**Task requirements:**
Render everything from the line containing "This screenshot has width=1399, height=590." down to the line containing "custom-icon-option: Custom icon is" as a JSON list of strings, one string per line, skipping blank lines. Leave the pictures out of the list.

┏━━

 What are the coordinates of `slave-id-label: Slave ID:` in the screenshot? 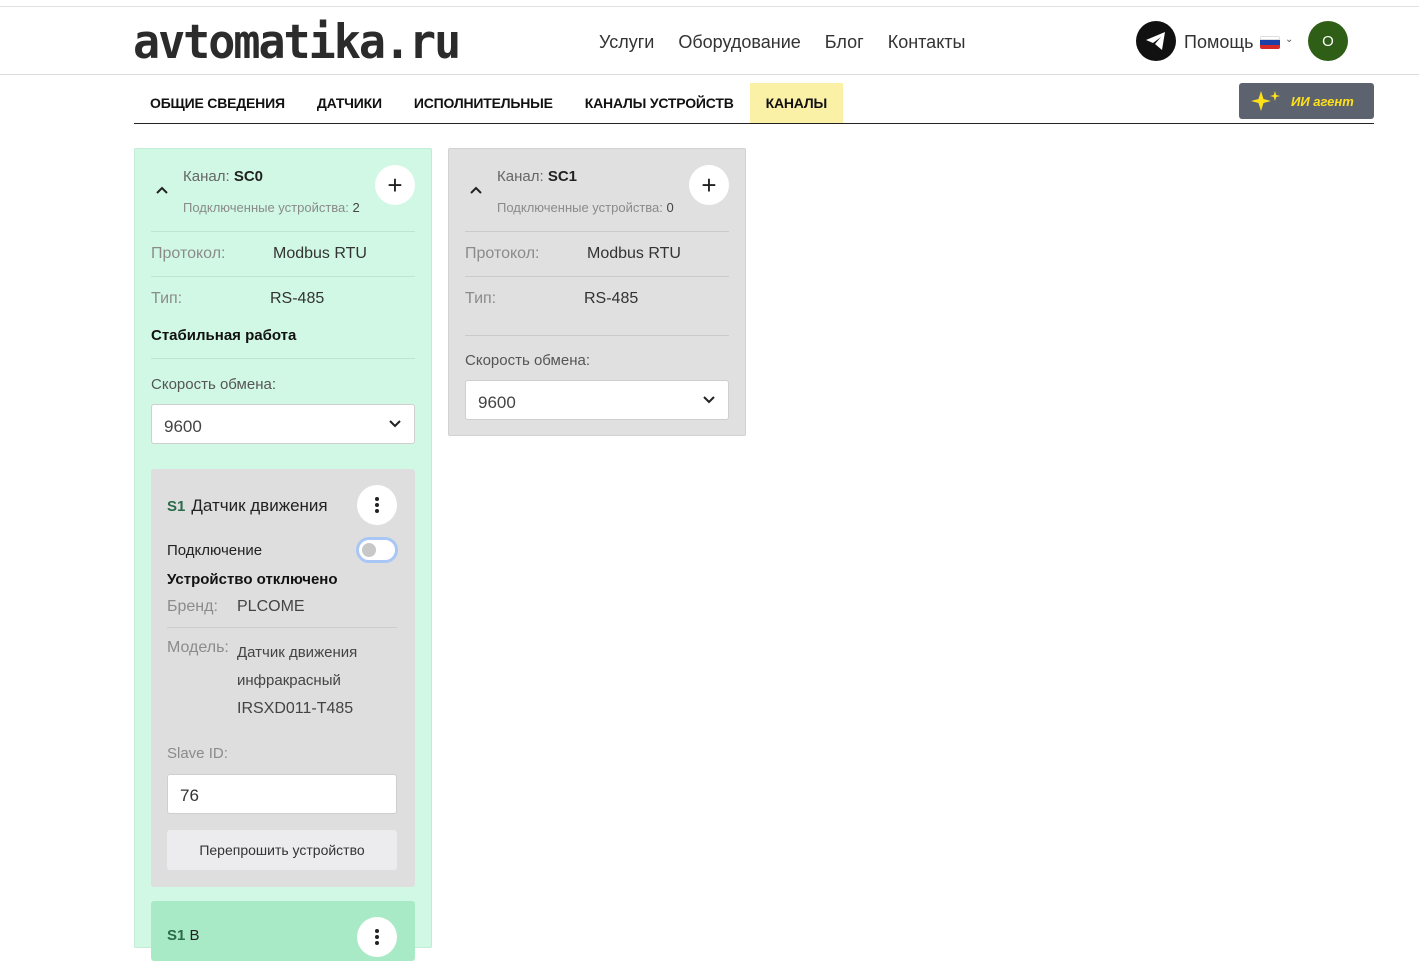 It's located at (198, 754).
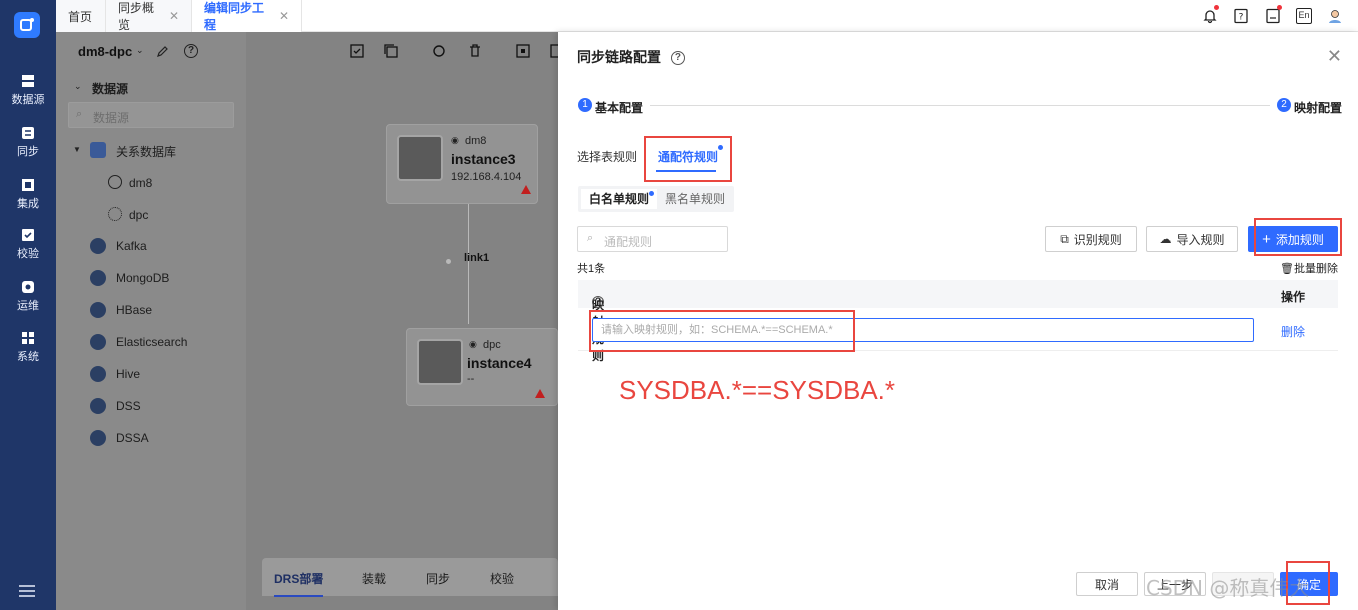 This screenshot has width=1358, height=610. Describe the element at coordinates (471, 379) in the screenshot. I see `node-ip: --` at that location.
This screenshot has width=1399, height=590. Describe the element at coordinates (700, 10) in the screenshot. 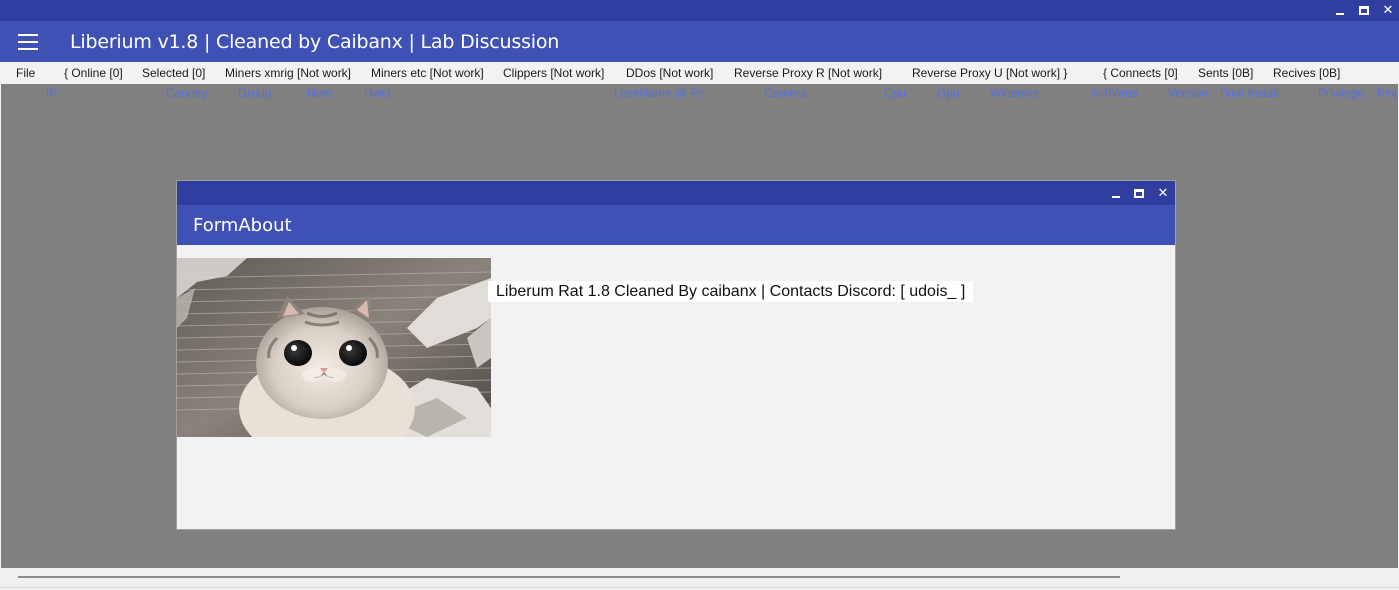

I see `window-titlebar: ✕` at that location.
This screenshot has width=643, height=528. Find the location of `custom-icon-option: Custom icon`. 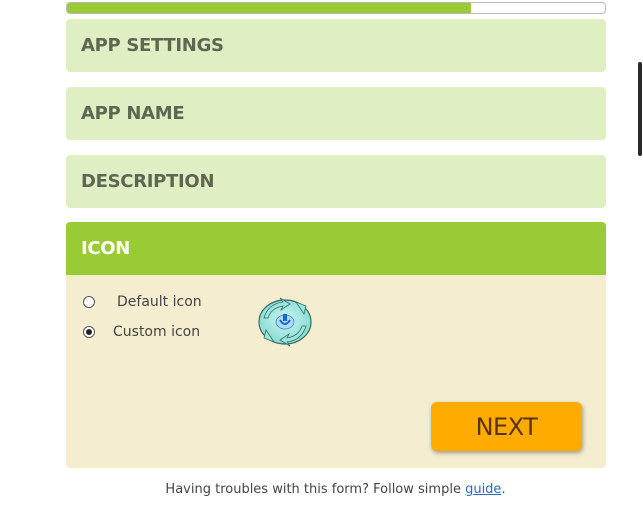

custom-icon-option: Custom icon is located at coordinates (142, 332).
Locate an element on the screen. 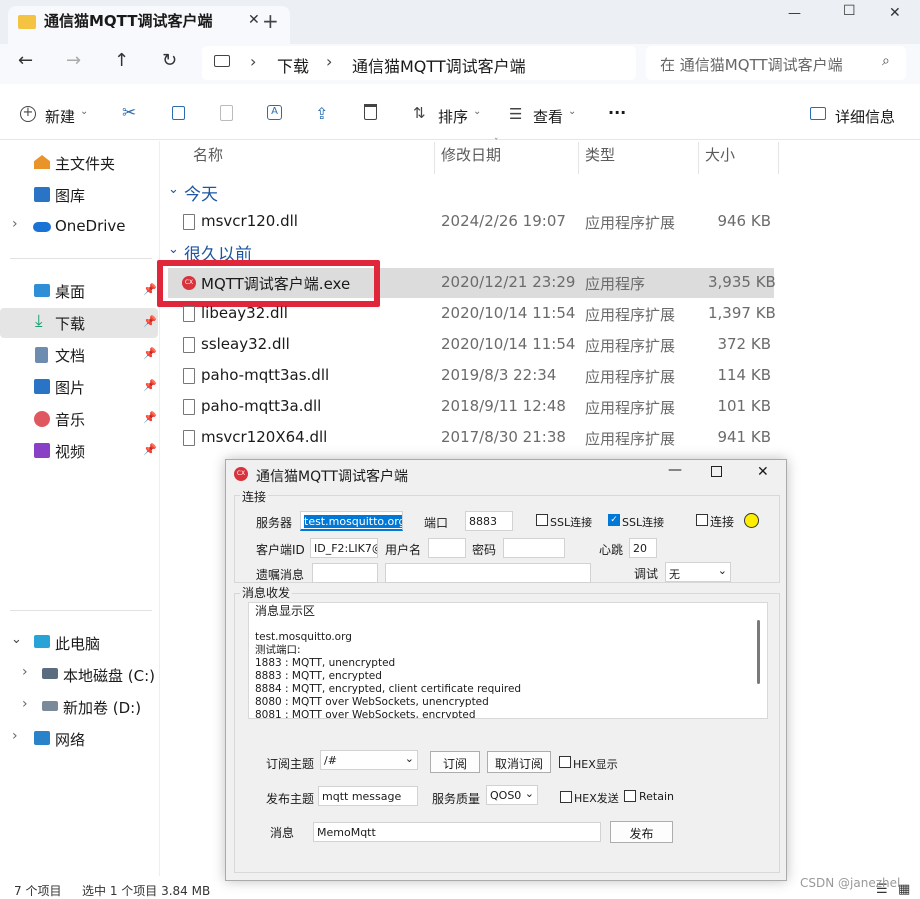 Image resolution: width=920 pixels, height=899 pixels. will-topic-input is located at coordinates (345, 573).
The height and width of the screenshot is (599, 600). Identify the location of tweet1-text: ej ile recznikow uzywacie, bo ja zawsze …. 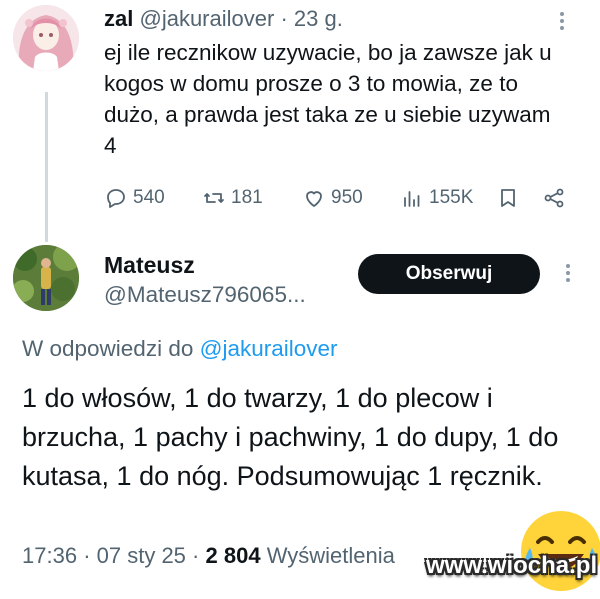
(328, 99).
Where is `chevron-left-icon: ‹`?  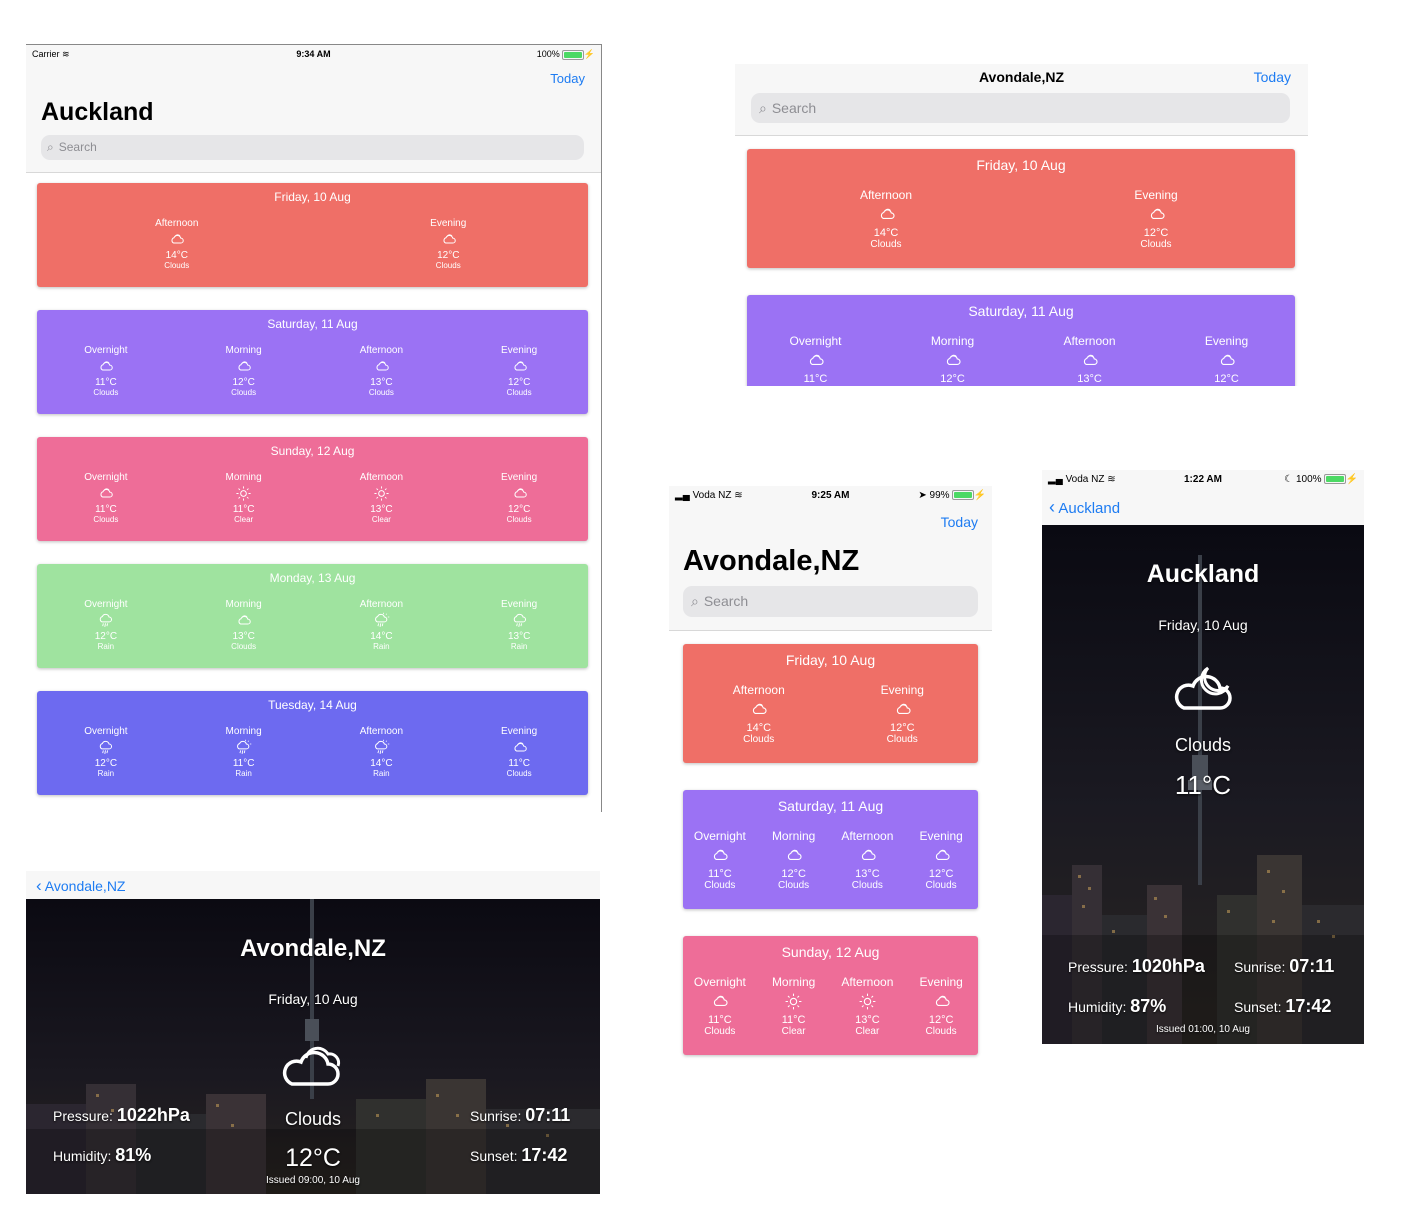 chevron-left-icon: ‹ is located at coordinates (1052, 507).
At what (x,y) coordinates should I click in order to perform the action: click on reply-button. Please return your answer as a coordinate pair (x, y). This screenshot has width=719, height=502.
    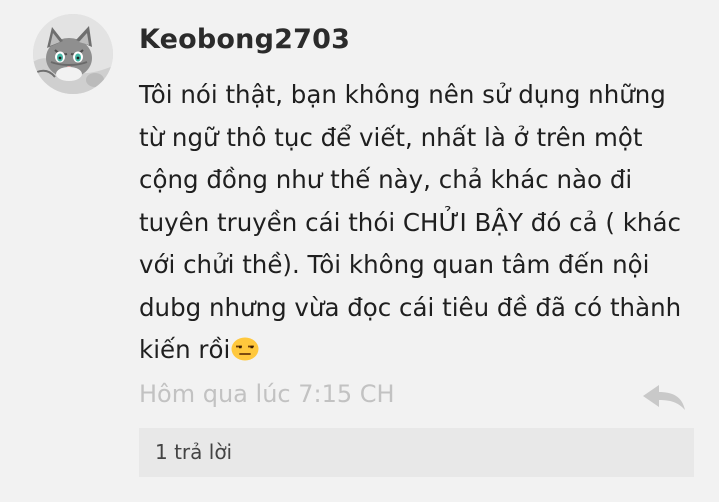
    Looking at the image, I should click on (664, 398).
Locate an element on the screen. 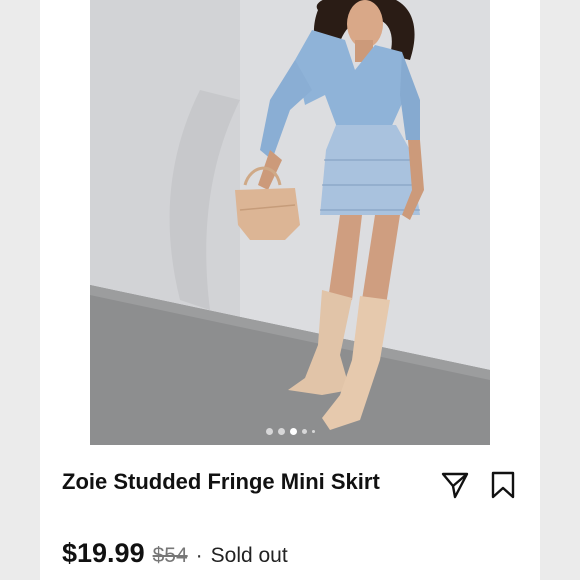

┗━━

**Answer area:**
[
  "This screenshot has width=1399, height=590. Describe the element at coordinates (700, 10) in the screenshot. ",
  "I see `window-titlebar: ✕` at that location.",
  "This screenshot has width=643, height=528. Find the location of `custom-icon-option: Custom icon`. ",
  "custom-icon-option: Custom icon is located at coordinates (142, 332)."
]